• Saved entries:
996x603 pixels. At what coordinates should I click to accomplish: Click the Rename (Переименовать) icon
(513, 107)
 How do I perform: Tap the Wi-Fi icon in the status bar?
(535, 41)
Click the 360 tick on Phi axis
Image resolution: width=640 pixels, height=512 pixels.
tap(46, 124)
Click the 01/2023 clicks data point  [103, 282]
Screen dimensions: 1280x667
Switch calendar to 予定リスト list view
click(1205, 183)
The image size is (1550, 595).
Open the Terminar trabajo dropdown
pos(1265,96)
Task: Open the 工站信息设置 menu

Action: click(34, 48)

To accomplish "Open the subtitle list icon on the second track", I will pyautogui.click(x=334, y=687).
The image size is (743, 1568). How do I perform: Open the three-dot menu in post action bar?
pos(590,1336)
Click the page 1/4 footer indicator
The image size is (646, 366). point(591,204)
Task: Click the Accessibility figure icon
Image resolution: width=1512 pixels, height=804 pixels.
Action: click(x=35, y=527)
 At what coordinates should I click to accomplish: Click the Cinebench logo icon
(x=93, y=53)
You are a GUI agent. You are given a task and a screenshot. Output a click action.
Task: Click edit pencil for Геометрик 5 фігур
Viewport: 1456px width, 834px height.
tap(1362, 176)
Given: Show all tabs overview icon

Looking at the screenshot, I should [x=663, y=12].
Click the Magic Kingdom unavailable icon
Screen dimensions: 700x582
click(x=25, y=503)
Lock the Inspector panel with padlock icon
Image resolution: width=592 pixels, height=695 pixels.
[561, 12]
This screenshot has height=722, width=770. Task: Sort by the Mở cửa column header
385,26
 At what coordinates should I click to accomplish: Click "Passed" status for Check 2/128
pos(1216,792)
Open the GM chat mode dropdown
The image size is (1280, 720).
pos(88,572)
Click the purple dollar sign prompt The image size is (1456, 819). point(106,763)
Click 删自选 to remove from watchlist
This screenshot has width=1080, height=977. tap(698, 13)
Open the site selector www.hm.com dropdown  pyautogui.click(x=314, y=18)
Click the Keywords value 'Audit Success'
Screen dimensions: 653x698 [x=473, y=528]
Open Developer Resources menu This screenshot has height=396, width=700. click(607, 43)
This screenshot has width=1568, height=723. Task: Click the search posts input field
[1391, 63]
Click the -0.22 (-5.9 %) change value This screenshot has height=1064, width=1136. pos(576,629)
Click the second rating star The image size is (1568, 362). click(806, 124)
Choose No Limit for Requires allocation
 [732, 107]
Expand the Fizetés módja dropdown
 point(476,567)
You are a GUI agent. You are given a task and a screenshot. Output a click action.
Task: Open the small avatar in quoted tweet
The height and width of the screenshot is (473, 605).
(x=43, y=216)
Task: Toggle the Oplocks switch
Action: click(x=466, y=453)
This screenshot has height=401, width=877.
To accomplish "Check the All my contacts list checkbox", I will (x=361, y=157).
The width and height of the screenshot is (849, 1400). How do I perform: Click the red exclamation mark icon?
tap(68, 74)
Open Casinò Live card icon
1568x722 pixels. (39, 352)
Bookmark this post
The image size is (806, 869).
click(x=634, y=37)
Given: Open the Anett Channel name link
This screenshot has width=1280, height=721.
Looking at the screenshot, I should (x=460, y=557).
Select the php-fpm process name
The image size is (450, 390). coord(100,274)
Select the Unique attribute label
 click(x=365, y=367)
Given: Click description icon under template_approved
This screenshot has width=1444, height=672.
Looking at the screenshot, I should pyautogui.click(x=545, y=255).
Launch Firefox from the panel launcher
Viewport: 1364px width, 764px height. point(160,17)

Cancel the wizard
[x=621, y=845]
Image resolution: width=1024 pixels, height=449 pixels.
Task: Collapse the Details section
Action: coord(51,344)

• Your instructions: One inclusive range is required: first line of the data through the line containing "Click the 360 tick on Phi axis". Set it down exactly and output nothing else.

• Task result:
996x603 pixels. At what coordinates should I click to accomplish: Click the Rename (Переименовать) icon
(513, 107)
 How do I perform: Tap the Wi-Fi icon in the status bar?
(535, 41)
Click the 360 tick on Phi axis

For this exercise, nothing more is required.